** START READING PASSAGE **

Last month I wrote a short introduction to Rask 33, one of the manuscripts in the Arnamagnæan Collection in Copenhagen, which may have had a connection to Magnús Jónsson í Vigur. Here I’ll highlight another manuscript in the same collection, AM 578 i 4to, part of which, like Rask 33, was copied by one of the main scribes who worked for Magnús Jónsson í Vigur. Again, the connection to Magnús as a potential patron or owner of the manuscript is as yet unclear, but it has been interesting investigating the manuscript as another example of the handiwork of one of Magnús’s many copyists. The scribe in question this time is Magnús Ketilsson, the last to work for Magnús í Vigur, and the text in question is a short tale known as Sníðúlfs ævintýri.
Sníðúlfs ævintýri is an exemplum (plural: exempla), that is to say, a short tale commonly used in preaching. Many tales of this kind survive from throughout the European Middle Ages, in Latin and vernacular languages, including Old Norse. Although the exemplum contained in AM 578 i 4to was copied at the end of the seventeenth century (probably around 1696–1700) in Lutheran Iceland by a scribe who went on to be a Lutheran minister, the text’s origins go back to the Catholic Middle Ages and the story of the life of St Gangulphus.

** END READING PASSAGE **
** START PROVIDED MATERIAL **

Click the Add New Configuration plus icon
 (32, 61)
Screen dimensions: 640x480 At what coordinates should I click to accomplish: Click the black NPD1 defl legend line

** END PROVIDED MATERIAL **

WHAT YOU HAVE TO DO
Pick up the passage about the manuscript AM 578 i 4to and Sníðúlfs ævintýri, which appears before the data, and continue it from its last sentence.

THE RESPONSE
As interesting as it would be to be able to connect this particular copy of the story to Magnús Jónsson’s library, we can actually already be certain that he had other copies of the same story in different manuscripts: two copies of slightly different lengths are preserved in the manuscript Add. 11,153 4to, and a third copy is in Add. 4859.
I recently wrote about this manuscript in more detail for the Arnamagnæan Institute’s series Manuscript of the Month (Månedens Håndskrift) for March 2018 and you can read about it on their website in either English (manuscript.ku.dk) or Danish (haandskrift.ku.dk):
“A Scribe’s Favourite Exemplum?”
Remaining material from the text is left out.